- WHAT IS NEEDED:
Would you please output the data exactly, omitting no line?

(Records from a collection)
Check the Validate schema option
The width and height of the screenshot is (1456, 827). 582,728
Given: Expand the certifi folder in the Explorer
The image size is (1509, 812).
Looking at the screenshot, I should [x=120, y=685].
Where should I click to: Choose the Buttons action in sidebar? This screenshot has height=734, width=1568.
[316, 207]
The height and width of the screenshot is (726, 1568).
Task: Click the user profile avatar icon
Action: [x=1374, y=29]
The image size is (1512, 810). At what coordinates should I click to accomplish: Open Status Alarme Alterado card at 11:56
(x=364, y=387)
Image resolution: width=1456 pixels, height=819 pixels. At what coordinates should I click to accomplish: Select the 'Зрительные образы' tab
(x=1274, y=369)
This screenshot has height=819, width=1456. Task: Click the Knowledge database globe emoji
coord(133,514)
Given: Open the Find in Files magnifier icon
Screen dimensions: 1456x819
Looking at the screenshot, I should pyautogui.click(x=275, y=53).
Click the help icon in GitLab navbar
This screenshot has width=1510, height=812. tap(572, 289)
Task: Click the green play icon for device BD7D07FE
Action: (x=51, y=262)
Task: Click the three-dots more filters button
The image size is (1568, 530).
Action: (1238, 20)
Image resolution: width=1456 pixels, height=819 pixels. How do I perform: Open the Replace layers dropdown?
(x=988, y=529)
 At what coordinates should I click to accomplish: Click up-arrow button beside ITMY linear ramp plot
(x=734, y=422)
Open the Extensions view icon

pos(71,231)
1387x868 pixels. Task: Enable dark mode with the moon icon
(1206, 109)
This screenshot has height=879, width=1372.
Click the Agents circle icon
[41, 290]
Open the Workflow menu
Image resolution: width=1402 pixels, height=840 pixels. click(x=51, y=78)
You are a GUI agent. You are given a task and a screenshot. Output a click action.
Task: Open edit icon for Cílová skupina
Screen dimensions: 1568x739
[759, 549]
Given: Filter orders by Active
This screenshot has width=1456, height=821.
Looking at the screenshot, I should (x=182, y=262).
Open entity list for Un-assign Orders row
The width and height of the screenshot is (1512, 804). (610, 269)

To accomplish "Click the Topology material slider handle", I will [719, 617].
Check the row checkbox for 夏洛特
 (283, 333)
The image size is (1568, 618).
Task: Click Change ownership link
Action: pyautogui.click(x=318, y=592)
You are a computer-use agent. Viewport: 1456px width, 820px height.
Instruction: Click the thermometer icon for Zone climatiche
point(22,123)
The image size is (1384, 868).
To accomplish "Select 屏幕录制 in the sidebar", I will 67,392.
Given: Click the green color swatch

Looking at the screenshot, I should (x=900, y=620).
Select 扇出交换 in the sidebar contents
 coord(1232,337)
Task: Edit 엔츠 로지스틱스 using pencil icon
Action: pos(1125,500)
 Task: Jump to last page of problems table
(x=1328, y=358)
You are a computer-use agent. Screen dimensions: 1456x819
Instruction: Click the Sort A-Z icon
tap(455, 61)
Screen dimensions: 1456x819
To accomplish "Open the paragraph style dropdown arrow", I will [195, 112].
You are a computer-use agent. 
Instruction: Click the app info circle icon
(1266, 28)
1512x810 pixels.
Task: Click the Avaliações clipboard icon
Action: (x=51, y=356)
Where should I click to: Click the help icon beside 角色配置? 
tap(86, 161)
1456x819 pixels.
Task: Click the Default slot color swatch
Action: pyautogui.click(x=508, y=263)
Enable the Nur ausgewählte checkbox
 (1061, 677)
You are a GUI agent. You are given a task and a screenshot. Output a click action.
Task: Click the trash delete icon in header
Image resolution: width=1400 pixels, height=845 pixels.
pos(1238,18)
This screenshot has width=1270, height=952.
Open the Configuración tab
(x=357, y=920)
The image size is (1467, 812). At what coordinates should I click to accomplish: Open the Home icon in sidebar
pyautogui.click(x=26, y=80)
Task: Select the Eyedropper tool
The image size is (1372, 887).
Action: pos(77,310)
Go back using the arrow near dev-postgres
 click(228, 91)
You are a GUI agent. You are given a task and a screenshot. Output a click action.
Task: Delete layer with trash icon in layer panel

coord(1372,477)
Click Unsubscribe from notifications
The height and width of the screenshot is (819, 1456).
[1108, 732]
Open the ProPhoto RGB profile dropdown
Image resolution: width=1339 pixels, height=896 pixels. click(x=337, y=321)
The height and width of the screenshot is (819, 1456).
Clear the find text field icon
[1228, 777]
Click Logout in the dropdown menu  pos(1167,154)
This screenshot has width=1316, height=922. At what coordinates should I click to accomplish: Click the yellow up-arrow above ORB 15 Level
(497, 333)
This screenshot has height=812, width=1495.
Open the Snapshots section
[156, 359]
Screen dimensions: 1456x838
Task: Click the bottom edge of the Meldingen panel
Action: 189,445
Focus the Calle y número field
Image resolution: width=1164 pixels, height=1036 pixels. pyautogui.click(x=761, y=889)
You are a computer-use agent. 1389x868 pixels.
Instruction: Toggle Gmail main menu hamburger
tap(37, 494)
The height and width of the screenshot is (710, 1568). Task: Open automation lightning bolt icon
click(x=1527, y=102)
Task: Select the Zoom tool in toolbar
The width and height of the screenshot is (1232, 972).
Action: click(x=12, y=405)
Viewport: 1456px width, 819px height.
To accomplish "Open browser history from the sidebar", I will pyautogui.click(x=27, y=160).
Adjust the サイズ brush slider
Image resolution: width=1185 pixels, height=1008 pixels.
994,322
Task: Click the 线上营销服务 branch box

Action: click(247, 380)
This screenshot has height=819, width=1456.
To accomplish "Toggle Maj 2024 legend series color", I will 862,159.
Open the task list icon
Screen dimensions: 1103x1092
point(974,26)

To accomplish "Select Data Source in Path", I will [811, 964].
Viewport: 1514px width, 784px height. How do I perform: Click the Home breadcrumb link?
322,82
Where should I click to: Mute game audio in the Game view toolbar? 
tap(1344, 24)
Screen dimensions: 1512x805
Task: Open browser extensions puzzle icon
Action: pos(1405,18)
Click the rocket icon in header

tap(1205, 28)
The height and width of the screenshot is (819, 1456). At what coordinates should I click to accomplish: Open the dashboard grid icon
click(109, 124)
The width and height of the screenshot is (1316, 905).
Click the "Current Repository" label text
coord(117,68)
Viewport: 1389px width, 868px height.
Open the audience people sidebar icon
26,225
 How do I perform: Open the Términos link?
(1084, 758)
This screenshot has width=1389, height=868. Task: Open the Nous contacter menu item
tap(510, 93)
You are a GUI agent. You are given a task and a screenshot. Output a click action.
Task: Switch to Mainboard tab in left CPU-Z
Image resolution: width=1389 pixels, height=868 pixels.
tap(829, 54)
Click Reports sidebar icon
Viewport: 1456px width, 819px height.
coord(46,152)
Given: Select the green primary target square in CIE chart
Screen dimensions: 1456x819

- SOLUTION TO THE PROBLEM:
Check the Validate schema option
The width and height of the screenshot is (1456, 827). 582,728
Given: Expand the certifi folder in the Explorer
The image size is (1509, 812).
Looking at the screenshot, I should [x=120, y=685].
Where should I click to: Choose the Buttons action in sidebar? This screenshot has height=734, width=1568.
[316, 207]
The height and width of the screenshot is (726, 1568).
Task: Click the user profile avatar icon
Action: [x=1374, y=29]
The image size is (1512, 810). At what coordinates should I click to accomplish: Open Status Alarme Alterado card at 11:56
(x=364, y=387)
Image resolution: width=1456 pixels, height=819 pixels. At what coordinates should I click to accomplish: Select the 'Зрительные образы' tab
(x=1274, y=369)
This screenshot has height=819, width=1456. Task: Click the Knowledge database globe emoji
coord(133,514)
Given: Open the Find in Files magnifier icon
Screen dimensions: 1456x819
Looking at the screenshot, I should pyautogui.click(x=275, y=53).
Click the help icon in GitLab navbar
This screenshot has width=1510, height=812. tap(572, 289)
Task: Click the green play icon for device BD7D07FE
Action: (x=51, y=262)
Task: Click the three-dots more filters button
The image size is (1568, 530).
Action: (1238, 20)
Image resolution: width=1456 pixels, height=819 pixels. How do I perform: Open the Replace layers dropdown?
(x=988, y=529)
 At what coordinates should I click to accomplish: Click up-arrow button beside ITMY linear ramp plot
(x=734, y=422)
Open the Extensions view icon

pos(71,231)
1387x868 pixels. Task: Enable dark mode with the moon icon
(1206, 109)
This screenshot has height=879, width=1372.
Click the Agents circle icon
[41, 290]
Open the Workflow menu
Image resolution: width=1402 pixels, height=840 pixels. click(x=51, y=78)
You are a GUI agent. You are given a task and a screenshot. Output a click action.
Task: Open edit icon for Cílová skupina
Screen dimensions: 1568x739
[759, 549]
Given: Filter orders by Active
This screenshot has width=1456, height=821.
Looking at the screenshot, I should (x=182, y=262).
Open entity list for Un-assign Orders row
The width and height of the screenshot is (1512, 804). (610, 269)

To accomplish "Click the Topology material slider handle", I will [719, 617].
Check the row checkbox for 夏洛特
 (283, 333)
The image size is (1568, 618).
Task: Click Change ownership link
Action: pyautogui.click(x=318, y=592)
You are a computer-use agent. Viewport: 1456px width, 820px height.
Instruction: Click the thermometer icon for Zone climatiche
point(22,123)
The image size is (1384, 868).
To accomplish "Select 屏幕录制 in the sidebar", I will 67,392.
Given: Click the green color swatch

Looking at the screenshot, I should (x=900, y=620).
Select 扇出交换 in the sidebar contents
 coord(1232,337)
Task: Edit 엔츠 로지스틱스 using pencil icon
Action: pos(1125,500)
 Task: Jump to last page of problems table
(x=1328, y=358)
You are a computer-use agent. Screen dimensions: 1456x819
Instruction: Click the Sort A-Z icon
tap(455, 61)
Screen dimensions: 1456x819
To accomplish "Open the paragraph style dropdown arrow", I will [195, 112].
You are a computer-use agent. 
Instruction: Click the app info circle icon
(1266, 28)
1512x810 pixels.
Task: Click the Avaliações clipboard icon
Action: (x=51, y=356)
Where should I click to: Click the help icon beside 角色配置? 
tap(86, 161)
1456x819 pixels.
Task: Click the Default slot color swatch
Action: pyautogui.click(x=508, y=263)
Enable the Nur ausgewählte checkbox
 (1061, 677)
You are a GUI agent. You are given a task and a screenshot. Output a click action.
Task: Click the trash delete icon in header
Image resolution: width=1400 pixels, height=845 pixels.
pos(1238,18)
This screenshot has width=1270, height=952.
Open the Configuración tab
(x=357, y=920)
The image size is (1467, 812). At what coordinates should I click to accomplish: Open the Home icon in sidebar
pyautogui.click(x=26, y=80)
Task: Select the Eyedropper tool
The image size is (1372, 887).
Action: pos(77,310)
Go back using the arrow near dev-postgres
 click(228, 91)
You are a GUI agent. You are given a task and a screenshot. Output a click action.
Task: Delete layer with trash icon in layer panel

coord(1372,477)
Click Unsubscribe from notifications
The height and width of the screenshot is (819, 1456).
[1108, 732]
Open the ProPhoto RGB profile dropdown
Image resolution: width=1339 pixels, height=896 pixels. click(x=337, y=321)
The height and width of the screenshot is (819, 1456).
Clear the find text field icon
[1228, 777]
Click Logout in the dropdown menu  pos(1167,154)
This screenshot has width=1316, height=922. At what coordinates should I click to accomplish: Click the yellow up-arrow above ORB 15 Level
(497, 333)
This screenshot has height=812, width=1495.
Open the Snapshots section
[156, 359]
Screen dimensions: 1456x838
Task: Click the bottom edge of the Meldingen panel
Action: 189,445
Focus the Calle y número field
Image resolution: width=1164 pixels, height=1036 pixels. pyautogui.click(x=761, y=889)
You are a computer-use agent. 1389x868 pixels.
Instruction: Toggle Gmail main menu hamburger
tap(37, 494)
The height and width of the screenshot is (710, 1568). Task: Open automation lightning bolt icon
click(x=1527, y=102)
Task: Select the Zoom tool in toolbar
The width and height of the screenshot is (1232, 972).
Action: click(x=12, y=405)
Viewport: 1456px width, 819px height.
To accomplish "Open browser history from the sidebar", I will pyautogui.click(x=27, y=160).
Adjust the サイズ brush slider
Image resolution: width=1185 pixels, height=1008 pixels.
994,322
Task: Click the 线上营销服务 branch box

Action: click(247, 380)
This screenshot has height=819, width=1456.
To accomplish "Toggle Maj 2024 legend series color", I will 862,159.
Open the task list icon
Screen dimensions: 1103x1092
point(974,26)

To accomplish "Select Data Source in Path", I will [811, 964].
Viewport: 1514px width, 784px height. How do I perform: Click the Home breadcrumb link?
322,82
Where should I click to: Mute game audio in the Game view toolbar? 
tap(1344, 24)
Screen dimensions: 1512x805
Task: Open browser extensions puzzle icon
Action: pos(1405,18)
Click the rocket icon in header

tap(1205, 28)
The height and width of the screenshot is (819, 1456). At what coordinates should I click to accomplish: Open the dashboard grid icon
click(109, 124)
The width and height of the screenshot is (1316, 905).
Click the "Current Repository" label text
coord(117,68)
Viewport: 1389px width, 868px height.
Open the audience people sidebar icon
26,225
 How do I perform: Open the Términos link?
(1084, 758)
This screenshot has width=1389, height=868. Task: Open the Nous contacter menu item
tap(510, 93)
You are a GUI agent. You are given a task and a screenshot. Output a click action.
Task: Switch to Mainboard tab in left CPU-Z
Image resolution: width=1389 pixels, height=868 pixels.
tap(829, 54)
Click Reports sidebar icon
Viewport: 1456px width, 819px height.
coord(46,152)
Given: Select the green primary target square in CIE chart
Screen dimensions: 1456x819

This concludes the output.